Et ce n’est que bien après, de nombreux mois plus tard, que la question de la succession à Abdoulaye Wade s’est posée. Avant cela, il y a eu l’assurance d’avoir une élection équitable, à deux tours, réunissant les meilleures conditions pour une alternance réussie. Est-ce qu’il y a un an, le peuple pensait à Macky Sall en s’opposant à Abdoulaye Wade ? Il pensait sans doute à une seule chose : au changement.

Et voilà toute la différence avec le Camerounais, tout plein de son intellectualisme et de ses intellectuels. A la façon d’un sage, qui attend la pluie avant de construire un robinet pour s’abreuver d’eau, semble attendre le remplaçant de Paul Biya avant de vouloir l’alternance.

En effet, le Camerounais moyen a plutôt, comme à l’habitude, excellé dans l’analyse et dans les débats aussi utiles que la rondeur ou la platitude de la Terre, démontrant mieux que personne qu’aucun combat ne valait la peine d’être mené, qu’aucune mère ne méritait de perdre son enfant pour confier le pays à un (autre) voleur. Que le Cameroun ne méritait pas de guerre, et se différenciait ainsi de ses sauvages de pairs qui ont connu guerre civile sur guerre civile.

Seulement voilà, le Sénégal n’a pas connu la guerre. Il n’y a pas eu de coup d’état. Pas d’instrumentalisation d’apprenti-sorcier tapi dans l’ombre : uniquement le peuple qui a fait son choix, à savoir faire confiance à l’avenir en refusant un sur place ayant déçu. Et bien habitué à juger ses voisins, le pleutre Kadhafi ou l’indigne Laurent Gbagbo, le Camerounais doit pour une fois s’asseoir et regarder, admirer et apprendre de quelqu’un qui a démontré assez simplement finalement, qu’il était question ici de courage et de volonté plus que de désignation d’un successeur.

Car au fond, cela est d’un intérêt limité de savoir si le Cameroun est dirigé par Paul Biya, John Fru Ndi ou Kah Walla : ce qui compte, c’est d’avoir un peuple qui a le choix, et qui choisit son dirigeant qu’il a le pouvoir de faire tomber à la prochaine échéance électorale s’il est décevant. Au lieu de ça, le débat s’est savamment détourné sur une opposition, bouc émissaire d’un Cameroun ne voulant pas se prendre en main. D’une diaspora qui n’a pas pris la peine d’aller voter, invoquant chacune ses raisons : « il n’y a pas de candidat. De toute façon Paul Biya sera réélu. Ma mère a voté pour moi au Cameroun.

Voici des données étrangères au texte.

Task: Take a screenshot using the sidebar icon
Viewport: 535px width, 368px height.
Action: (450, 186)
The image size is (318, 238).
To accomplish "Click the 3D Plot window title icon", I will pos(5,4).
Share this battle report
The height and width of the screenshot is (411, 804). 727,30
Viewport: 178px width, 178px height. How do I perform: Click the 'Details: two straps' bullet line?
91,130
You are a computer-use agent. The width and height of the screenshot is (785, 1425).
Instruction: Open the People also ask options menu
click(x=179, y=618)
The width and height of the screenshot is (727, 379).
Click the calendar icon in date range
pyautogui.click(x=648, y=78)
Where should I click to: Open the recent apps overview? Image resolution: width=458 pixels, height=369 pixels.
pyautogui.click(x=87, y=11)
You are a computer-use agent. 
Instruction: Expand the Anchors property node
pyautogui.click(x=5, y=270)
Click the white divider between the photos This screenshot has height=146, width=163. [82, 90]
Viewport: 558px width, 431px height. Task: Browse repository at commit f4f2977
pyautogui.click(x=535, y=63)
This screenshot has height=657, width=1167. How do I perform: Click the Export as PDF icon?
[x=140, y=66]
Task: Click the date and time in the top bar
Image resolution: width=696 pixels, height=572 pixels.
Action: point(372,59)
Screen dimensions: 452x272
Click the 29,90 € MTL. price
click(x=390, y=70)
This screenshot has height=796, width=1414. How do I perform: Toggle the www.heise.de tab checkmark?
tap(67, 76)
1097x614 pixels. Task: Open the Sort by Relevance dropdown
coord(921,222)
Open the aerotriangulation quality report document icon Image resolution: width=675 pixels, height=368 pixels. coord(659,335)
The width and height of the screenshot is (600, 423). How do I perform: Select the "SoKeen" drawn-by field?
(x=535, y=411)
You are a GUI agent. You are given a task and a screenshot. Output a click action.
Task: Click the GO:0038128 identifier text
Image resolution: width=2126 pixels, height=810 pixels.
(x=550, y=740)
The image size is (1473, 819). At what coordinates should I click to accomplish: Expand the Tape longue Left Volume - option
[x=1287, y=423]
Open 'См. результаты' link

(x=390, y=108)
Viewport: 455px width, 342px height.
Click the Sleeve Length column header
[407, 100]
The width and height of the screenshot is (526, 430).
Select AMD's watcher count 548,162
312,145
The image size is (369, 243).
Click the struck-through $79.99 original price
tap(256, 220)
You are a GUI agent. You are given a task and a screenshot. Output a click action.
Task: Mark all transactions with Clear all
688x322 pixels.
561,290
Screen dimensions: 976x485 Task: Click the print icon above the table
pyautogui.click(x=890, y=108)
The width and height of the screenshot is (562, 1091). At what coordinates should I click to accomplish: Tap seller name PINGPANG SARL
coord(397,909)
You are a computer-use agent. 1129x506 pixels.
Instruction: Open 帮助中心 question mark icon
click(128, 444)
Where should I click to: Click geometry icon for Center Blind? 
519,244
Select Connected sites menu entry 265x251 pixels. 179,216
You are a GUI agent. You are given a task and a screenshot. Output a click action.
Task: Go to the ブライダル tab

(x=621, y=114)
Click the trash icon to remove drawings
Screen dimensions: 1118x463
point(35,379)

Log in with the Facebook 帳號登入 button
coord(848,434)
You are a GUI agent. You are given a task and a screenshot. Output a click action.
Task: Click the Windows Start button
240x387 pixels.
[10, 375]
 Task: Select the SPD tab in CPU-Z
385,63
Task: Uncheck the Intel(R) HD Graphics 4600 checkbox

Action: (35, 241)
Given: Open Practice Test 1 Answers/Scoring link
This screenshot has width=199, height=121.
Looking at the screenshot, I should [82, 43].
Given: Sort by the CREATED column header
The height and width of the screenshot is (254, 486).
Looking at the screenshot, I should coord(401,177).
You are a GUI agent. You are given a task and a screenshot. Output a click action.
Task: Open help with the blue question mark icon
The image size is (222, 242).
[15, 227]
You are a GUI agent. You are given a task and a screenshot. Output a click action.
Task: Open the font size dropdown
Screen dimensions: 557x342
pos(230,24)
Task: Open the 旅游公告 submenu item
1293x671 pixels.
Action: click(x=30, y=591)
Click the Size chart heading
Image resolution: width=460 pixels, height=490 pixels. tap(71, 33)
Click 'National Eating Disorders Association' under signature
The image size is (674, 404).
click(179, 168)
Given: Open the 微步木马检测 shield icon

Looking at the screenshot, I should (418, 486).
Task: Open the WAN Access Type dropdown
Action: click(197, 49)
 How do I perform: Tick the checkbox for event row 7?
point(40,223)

Je n’avais pas le temps de m’inscrire ». Des réponses toutes plus aberrantes les unes que les autres, démontrant au mieux que le Camerounais n’espère plus, et au pire qu’il n’a plus un grand intérêt en l’avenir.

Fleuron de l’Afrique, Afrique en miniature, le Cameroun a toujours eu une certaine fierté de sa particularité en Afrique par ses avances dans de nombreux domaines, tels la célèbre autosuffisance alimentaire, et aujourd’hui l’avancée démocratique, la stabilité et la paix maintenues au fil des ans là où les autres pays ont connu la guerre.

Aujourd’hui, une introspection s’impose : peut-on parler de démocratie dans un pays qui a gardé le même président pendant au moins 36 ans, la prochaine élection étant en 2018 ? Peut-on parler de paix là où il y a plutôt une politique de l’autruche ? Le Sénégal a démontré qu’une transition pacifique était possible. Au Cameroun de tirer des leçons.